"Don't just stand there, you useless fucks! Help us brace this. If they get in, they're going to eat your brains, too."
Five men pointed flashlights at each other in a "Me? You? Us?" inspection, then shrugged and ran to help push the piano.
"Nice pep talk," said Tuck, his sneakers squeaking on the pine floor as he pushed.
"Thanks, I'm good with the public," Jenny said. "Waitress for twenty years."
"Oh yeah, you waited on us at H.P.'s. Lena, it's our waitress from the other night."
"Nice to see you again, Jenny," said Lena, just as the battering ram hit the door again, knocking her to the floor. "I haven't seen you at yoga class…"

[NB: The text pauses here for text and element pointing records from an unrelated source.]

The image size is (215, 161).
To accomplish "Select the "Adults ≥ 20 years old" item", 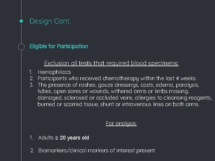I will tap(64, 138).
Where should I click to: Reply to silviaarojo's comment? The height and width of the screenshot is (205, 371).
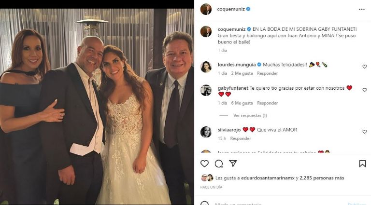pyautogui.click(x=241, y=138)
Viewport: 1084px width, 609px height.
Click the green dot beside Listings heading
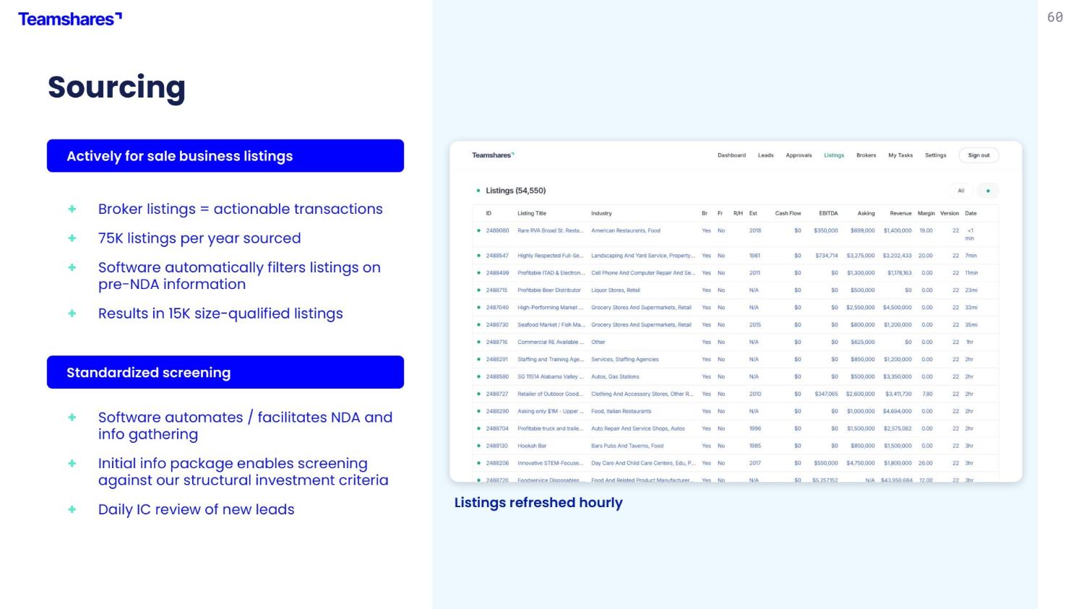tap(478, 191)
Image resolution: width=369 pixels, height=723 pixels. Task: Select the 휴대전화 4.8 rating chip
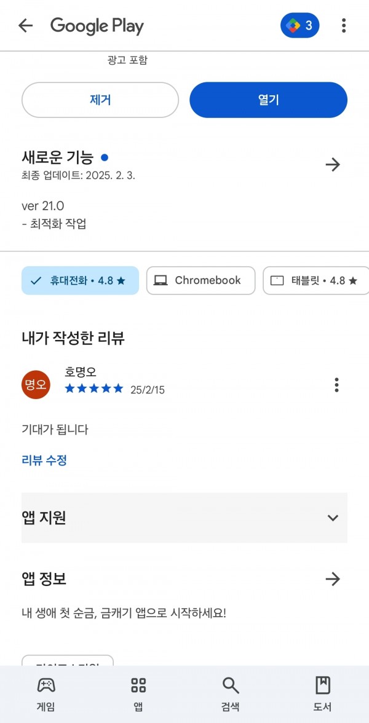(80, 280)
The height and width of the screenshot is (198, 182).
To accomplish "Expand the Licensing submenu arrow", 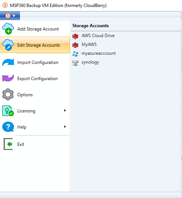I will [65, 111].
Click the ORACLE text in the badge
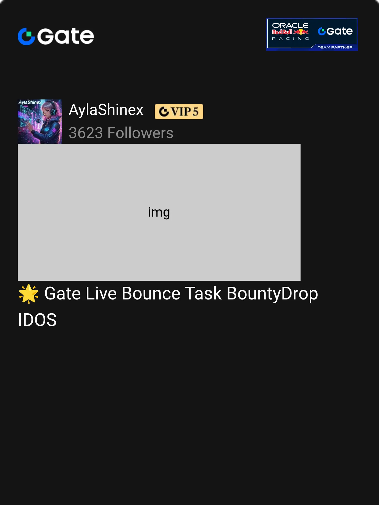Viewport: 379px width, 505px height. (290, 25)
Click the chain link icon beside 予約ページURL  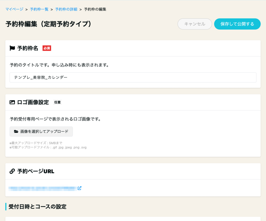click(x=12, y=171)
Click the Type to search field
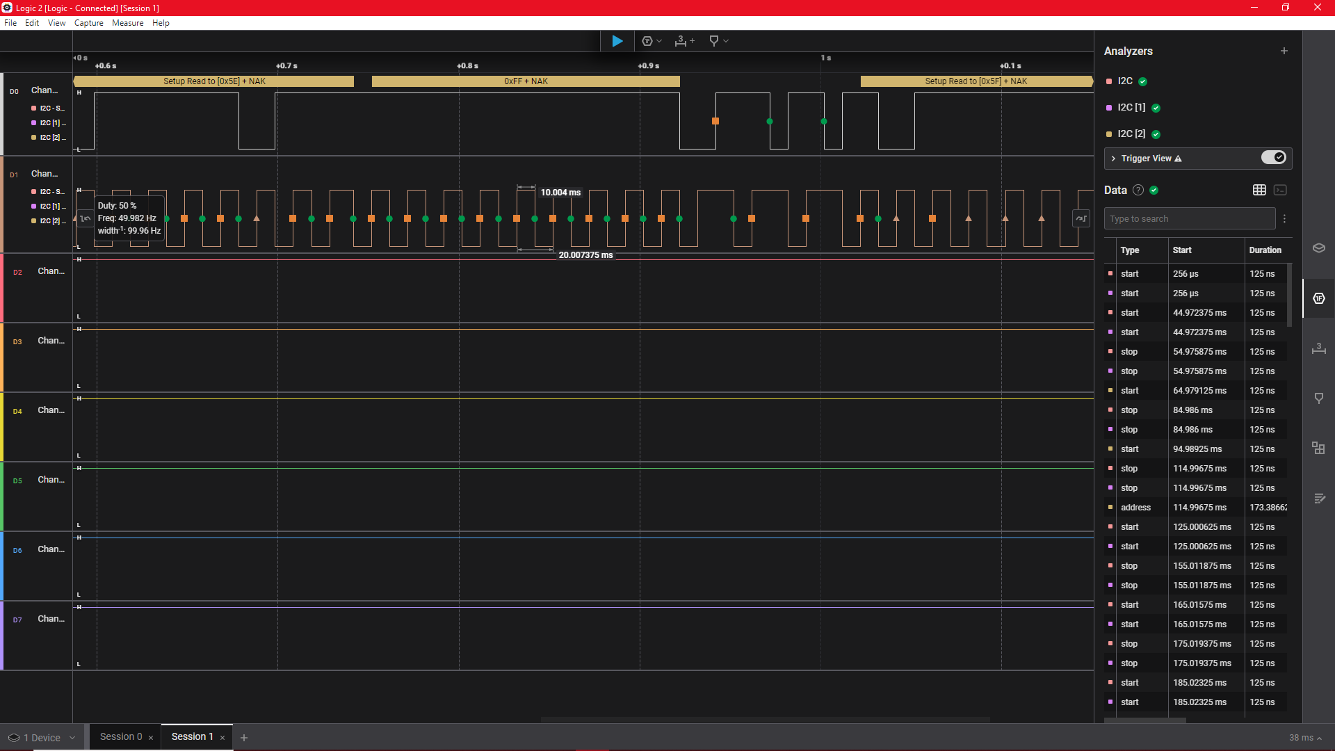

"Clear the way, clear the way, clear the way!" called Theo. He and Nacho Nuñez were coming across the floor from the back room carrying an eight-foot-long oak pew. Behind them, Ben Miller was wrestling a pew across the floor by himself. Several of the men who were holding the barricade broke ranks to help him.
"Cantilever these against the piano and nail them to the floor," Theo said.
The heavy benches went up on a diagonal against the back of the piano and Nacho Nuñez toenailed them to the floor.
The benches flexed a little with each blow of the battering ram, but they held fast. After a few seconds, the pounding stopped. Again, there was only the noise of the wind and the rain. Everyone played flashlights around the room, waiting for whatever would come next.
Then they heard Dale Pearson's voice at the side of the chapel. "This way. Bring it this way."
"Back door," someone shouted. "They're carrying it around to the back door."
"More pews," Theo yelled. "Nail them up in the back. Hurry, that door's not as heavy as the front, it won't take two hits like that."
"Can't they just come through one of the walls?" asked Val Riordan, who was trying to join in the effort to hold the line, despite the handicap of her five-hundred-dollar shoes.
"I'm hoping that won't occur to them," Theo said.
* * *
Supervising the undead was worse than dealing with a construction crew full of drunks and cokeheads. At least his living crews had all of their limbs and most of their physical coordination. This bunch was pretty floppy. Twenty of the undead were hefting a broken pine-tree trunk a foot thick and as long as a car.
"Move the goddamn tree," Dale growled. "What am I paying you for?"
"Is he paying us?" asked Marty in the Morning, who was hefting at midtree, on a jagged, broken branch. "Are we getting paid?"
"I can't believe you ate all the brains," Warren Talbot, the dead painter, said. "That was supposed to be for everyone."
"Would you shut the fuck up and get the tree around to the back door," Dale yelled, waving his snub-nose revolver.
"The gunpowder gave them a nice peppery flavor," Marty said.
"Don't rub it in," said Bess Leander. "I'm so hungry."
"There will be enough for everyone once we get inside," said Arthur Tannbeau, the citrus farmer.
Dale could tell this wasn't going to work. They were too feeble, they couldn't get enough strength behind the battering ram. The living would be barricading the back door even now.
He pulled some of the more decayed undead off the tree and pushed in those who seemed to have much of their normal strength, but they were trying to run up a narrow set of stairs carrying a thousand-pound tree trunk. Even a crew of healthy, living people wouldn't be able to get purchase in this mud. The tree trunk hit the door with an anemic thud. The door flexed just enough to reveal that the living had reinforced it.
"Forget it. Forget it," said Dale. "There are other ways we can get to them. Fan out in the parking lot and start looking for keys in the ignition of people's cars."
"Drive-thru snackage?" said Marty in the Morning. "I like it."
"Something like that," Dale said. "Kid, you with the wax face. You're a motorhead, can you hot-wire a car?"
"Not with only one arm," Jimmy Antalvo slurred. "That dog took my arm."
* * *
"It stopped," Lena said. She was checking Tuck's wounds. Blood was seeping through the bandages on his ribs.
Theo turned away from the pilot and looked around the room. The emergency lighting was starting to dim already and his flashlight was panning them like he was looking for suspects. "No one left their keys in their car, did they?"
There were murmurs of denial and heads shaking.